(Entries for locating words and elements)
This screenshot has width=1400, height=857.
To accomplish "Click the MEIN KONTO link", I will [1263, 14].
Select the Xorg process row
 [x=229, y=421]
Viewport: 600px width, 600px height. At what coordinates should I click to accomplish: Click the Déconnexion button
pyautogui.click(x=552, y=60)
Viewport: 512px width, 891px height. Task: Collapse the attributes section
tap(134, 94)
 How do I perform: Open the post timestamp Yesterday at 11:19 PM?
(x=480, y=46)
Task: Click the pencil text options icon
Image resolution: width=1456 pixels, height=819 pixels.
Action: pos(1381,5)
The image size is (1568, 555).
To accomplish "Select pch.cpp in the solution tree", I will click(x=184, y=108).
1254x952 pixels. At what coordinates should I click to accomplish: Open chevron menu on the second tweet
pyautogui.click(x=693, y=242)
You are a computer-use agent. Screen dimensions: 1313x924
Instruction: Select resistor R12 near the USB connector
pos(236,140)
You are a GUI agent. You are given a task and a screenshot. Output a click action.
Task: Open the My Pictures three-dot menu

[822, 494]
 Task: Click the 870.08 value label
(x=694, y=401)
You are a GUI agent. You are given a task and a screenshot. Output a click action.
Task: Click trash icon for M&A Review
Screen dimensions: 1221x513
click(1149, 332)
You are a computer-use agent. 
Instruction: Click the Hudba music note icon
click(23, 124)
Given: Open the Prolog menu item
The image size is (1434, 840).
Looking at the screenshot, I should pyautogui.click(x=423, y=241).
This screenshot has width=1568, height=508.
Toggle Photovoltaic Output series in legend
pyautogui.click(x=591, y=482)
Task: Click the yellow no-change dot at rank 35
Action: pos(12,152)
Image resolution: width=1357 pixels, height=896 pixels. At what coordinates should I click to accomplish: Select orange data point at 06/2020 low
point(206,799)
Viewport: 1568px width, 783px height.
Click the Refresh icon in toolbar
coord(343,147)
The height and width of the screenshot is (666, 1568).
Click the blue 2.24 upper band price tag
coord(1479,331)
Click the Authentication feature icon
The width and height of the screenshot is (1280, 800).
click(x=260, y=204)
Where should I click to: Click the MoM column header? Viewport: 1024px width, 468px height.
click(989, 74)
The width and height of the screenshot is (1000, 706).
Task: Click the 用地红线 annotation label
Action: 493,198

[EXERCISE REQUIREMENTS] Can you copy out, word for word, the lines from the one containing "Given: Open the Prolog menu item" up to and including the one containing "coord(343,147)"?

[COMPLETE ANSWER]
Given: Open the Prolog menu item
The image size is (1434, 840).
Looking at the screenshot, I should pyautogui.click(x=423, y=241).
This screenshot has width=1568, height=508.
Toggle Photovoltaic Output series in legend
pyautogui.click(x=591, y=482)
Task: Click the yellow no-change dot at rank 35
Action: pos(12,152)
Image resolution: width=1357 pixels, height=896 pixels. At what coordinates should I click to accomplish: Select orange data point at 06/2020 low
point(206,799)
Viewport: 1568px width, 783px height.
Click the Refresh icon in toolbar
coord(343,147)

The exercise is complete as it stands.